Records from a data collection

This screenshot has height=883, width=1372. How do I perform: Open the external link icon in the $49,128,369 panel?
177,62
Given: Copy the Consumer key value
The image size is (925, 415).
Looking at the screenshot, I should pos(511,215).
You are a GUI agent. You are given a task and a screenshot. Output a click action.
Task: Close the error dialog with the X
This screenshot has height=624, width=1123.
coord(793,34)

--

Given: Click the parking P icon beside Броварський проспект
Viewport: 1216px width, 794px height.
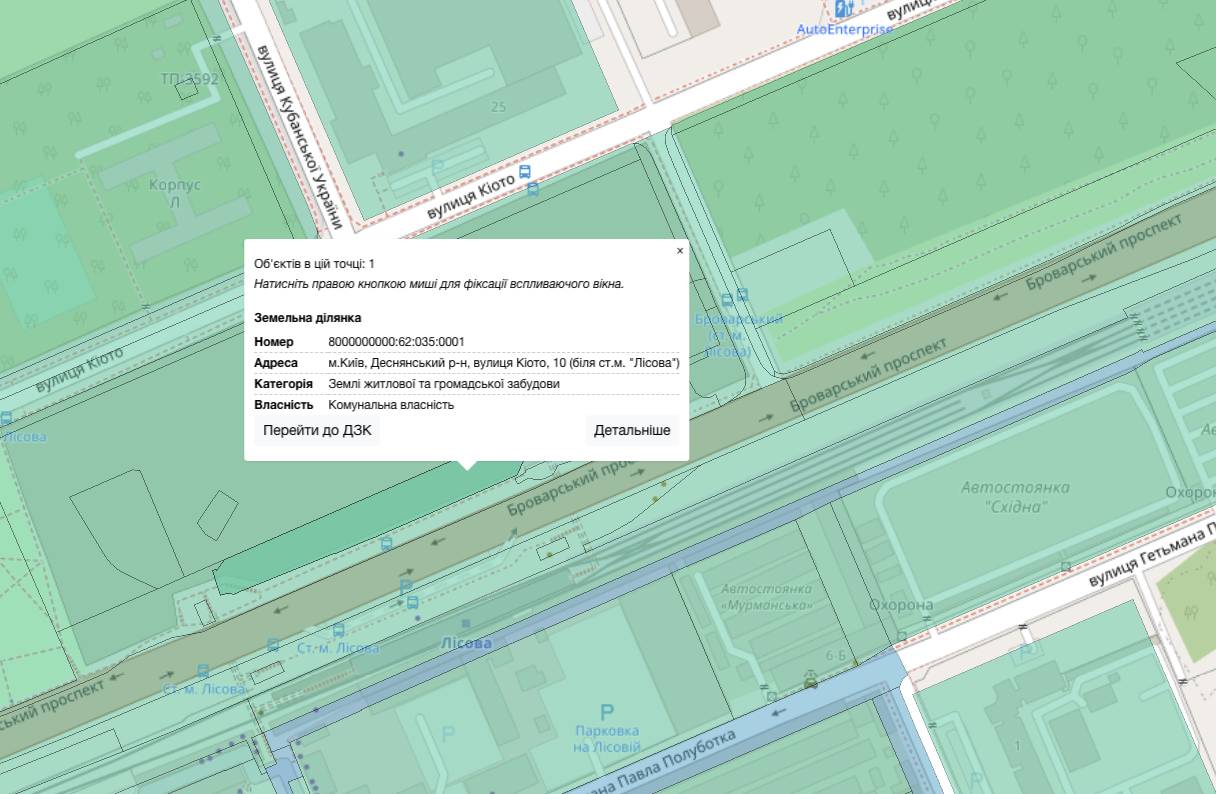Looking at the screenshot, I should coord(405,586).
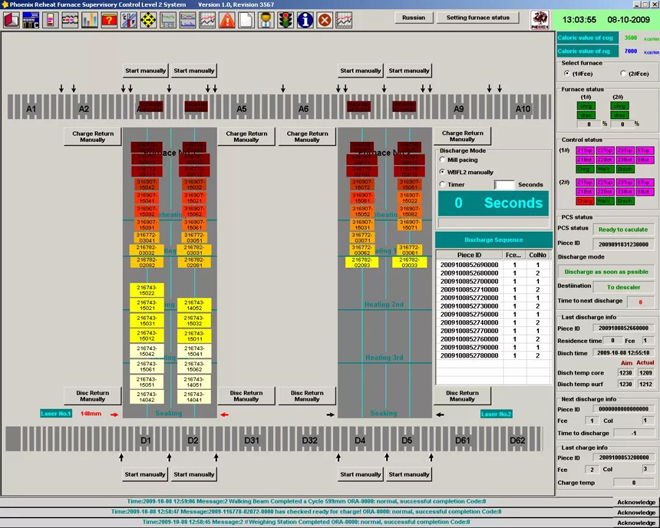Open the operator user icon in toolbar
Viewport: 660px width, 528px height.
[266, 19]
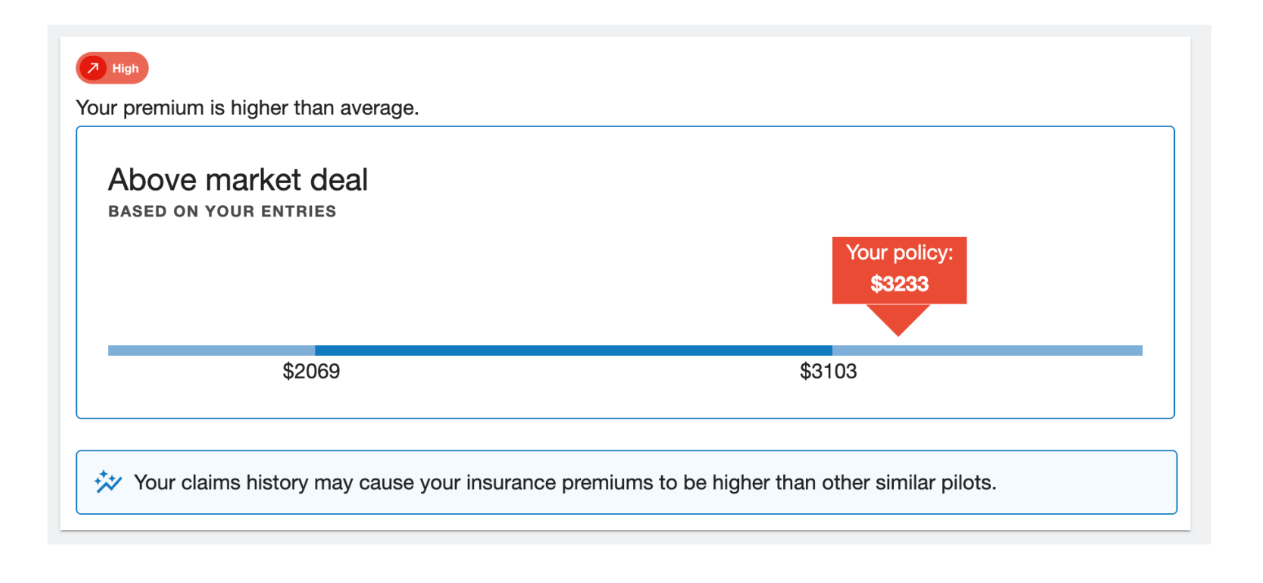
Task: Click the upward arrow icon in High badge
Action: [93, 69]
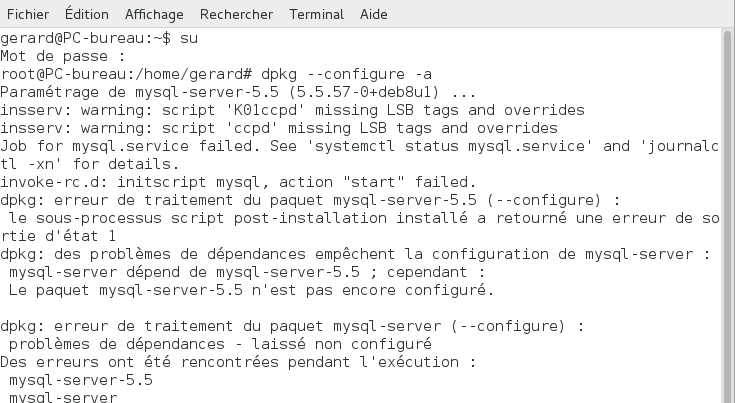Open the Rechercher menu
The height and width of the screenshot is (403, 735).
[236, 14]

◆ **Exercise**
When the line with "The image size is (925, 415)." is reached in the data above, begin copying, and stop after the line with "Task: Close the error dialog with the X"; copy each line exactly, both ends included.

◆ **Output of the exercise**
The image size is (925, 415).
Looking at the screenshot, I should pos(511,215).
You are a GUI agent. You are given a task and a screenshot. Output a click action.
Task: Close the error dialog with the X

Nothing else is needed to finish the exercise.